On 05/07/2012 10:52 AM, Helmut Hullen wrote:
Hallo, Felix,
Du meintest am 07.05.12:
I'm just going back to ext4 - then one broken disk doesn't disturb
the contents of the other disks.
?! If you use raid0 one broken disk will always disturb the contents
of the other disks, that is what raid0 does, no matter what
filesystem you use.
Yes - I know. But btrfs promises that I can add bigger disks and delete
smaller disks "on the fly". For something like a video collection which
will grow on and on an interesting feature. And such a (big) collection
does need a "gradfather-father-son" backup, that's no critical data.

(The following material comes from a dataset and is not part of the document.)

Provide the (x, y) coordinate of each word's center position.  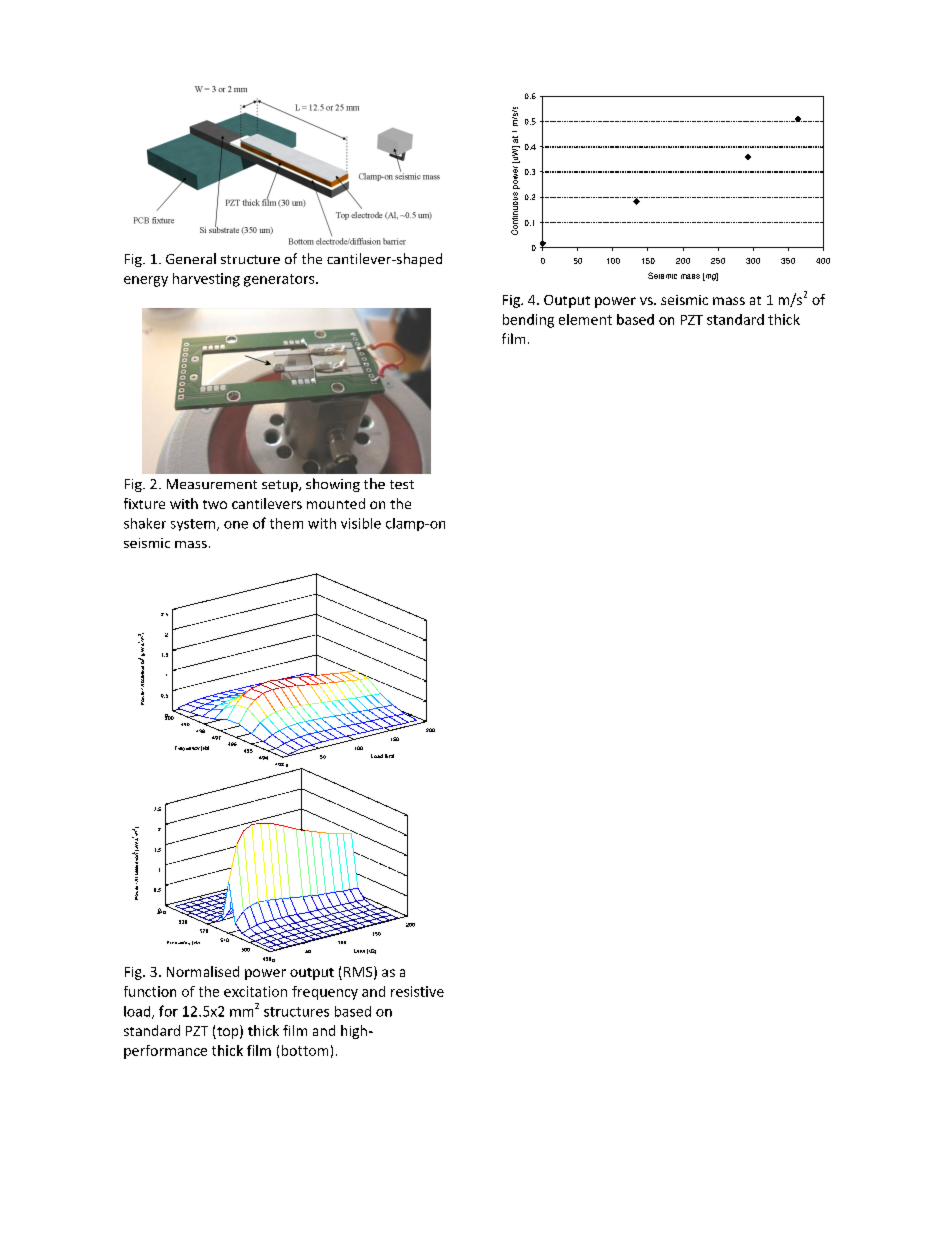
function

With a file system like ext2/3/4 I can work with several directories
which are mounted together, but (as said before) one broken disk doesn't
disturb the others.
How can you do that with ext2/3/4? If you mean create several different
filesystems and mount them separately then that's very different from
your current situation. What you did in this case is comparable to
creating a raid0 array out of your disks. I don't see how an ext
filesystem is going to work any better if one of the disks drops out
than with a btrfs filesystem. Using -d single isn't going to be of much
use in this case either because that's like spanning a lvm volume over
several disks and then putting ext over that, it's pretty
nondeterministic how much you'll actually save should a large chunk of
the filesystem suddenly disappear.
It sounds like what you're thinking of is creating several separate ext
filesystems and then just mounting them separately. There's nothing
inherently special about doing this with ext, you can can do the same
thing with btrfs and it would amount to about the same level of
protection (potentially more if you consider [meta]data checksums
important but potentially less if you feel that ext is more robust for
whatever reason).
If you want to survive losing a single disk without the (absolute) fear
of the whole filesystem breaking you have to have some sort of
redundancy either by separating filesystems or using some version of
raid other than raid0. I suppose the volume management of btrfs is sort
of confusing at the moment but when btrfs promises you can remove disks
"on the fly" it doesn't mean you can just unplug disks from a raid0
without telling btrfs to put that data elsewhere first.